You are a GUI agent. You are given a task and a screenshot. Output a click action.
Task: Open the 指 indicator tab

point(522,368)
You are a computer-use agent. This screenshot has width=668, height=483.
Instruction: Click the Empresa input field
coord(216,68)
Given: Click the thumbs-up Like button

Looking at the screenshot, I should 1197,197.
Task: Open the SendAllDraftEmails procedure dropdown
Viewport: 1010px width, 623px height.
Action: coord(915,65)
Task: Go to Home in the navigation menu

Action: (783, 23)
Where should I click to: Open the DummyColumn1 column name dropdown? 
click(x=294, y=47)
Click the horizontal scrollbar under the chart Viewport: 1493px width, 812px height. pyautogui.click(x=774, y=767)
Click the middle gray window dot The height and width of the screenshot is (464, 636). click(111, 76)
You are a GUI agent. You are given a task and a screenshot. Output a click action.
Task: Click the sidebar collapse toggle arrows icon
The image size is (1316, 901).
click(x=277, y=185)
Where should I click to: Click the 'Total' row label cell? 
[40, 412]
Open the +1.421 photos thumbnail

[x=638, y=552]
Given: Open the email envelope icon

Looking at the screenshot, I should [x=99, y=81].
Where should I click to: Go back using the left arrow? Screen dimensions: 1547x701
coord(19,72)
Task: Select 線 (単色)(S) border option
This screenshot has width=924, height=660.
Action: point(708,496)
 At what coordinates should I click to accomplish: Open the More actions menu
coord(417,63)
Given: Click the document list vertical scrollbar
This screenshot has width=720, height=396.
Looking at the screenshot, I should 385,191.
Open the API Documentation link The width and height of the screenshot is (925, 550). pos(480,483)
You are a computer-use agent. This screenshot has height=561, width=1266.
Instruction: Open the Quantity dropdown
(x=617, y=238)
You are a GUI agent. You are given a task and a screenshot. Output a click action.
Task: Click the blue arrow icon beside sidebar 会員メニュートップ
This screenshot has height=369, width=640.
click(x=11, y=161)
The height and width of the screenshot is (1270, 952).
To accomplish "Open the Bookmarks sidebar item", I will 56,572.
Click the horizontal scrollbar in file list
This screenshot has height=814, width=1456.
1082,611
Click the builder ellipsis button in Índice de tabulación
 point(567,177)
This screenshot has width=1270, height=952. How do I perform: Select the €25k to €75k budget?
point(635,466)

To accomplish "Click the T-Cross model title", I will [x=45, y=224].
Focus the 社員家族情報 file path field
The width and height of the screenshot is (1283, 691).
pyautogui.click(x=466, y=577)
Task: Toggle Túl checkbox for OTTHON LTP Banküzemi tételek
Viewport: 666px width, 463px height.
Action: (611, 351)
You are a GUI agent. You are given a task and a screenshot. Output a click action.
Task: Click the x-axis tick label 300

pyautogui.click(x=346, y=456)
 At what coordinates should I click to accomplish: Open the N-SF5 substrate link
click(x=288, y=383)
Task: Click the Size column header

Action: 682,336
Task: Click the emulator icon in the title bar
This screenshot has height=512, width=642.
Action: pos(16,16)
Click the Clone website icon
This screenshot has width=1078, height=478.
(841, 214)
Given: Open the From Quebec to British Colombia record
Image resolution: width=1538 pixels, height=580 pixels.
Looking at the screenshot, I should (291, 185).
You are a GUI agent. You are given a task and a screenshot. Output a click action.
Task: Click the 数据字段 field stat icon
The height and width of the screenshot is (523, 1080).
--------------------------------------------------
What needs to be done » Give the number of lines in the listing that hold the word "computer", with no other words.

Result for this task » 2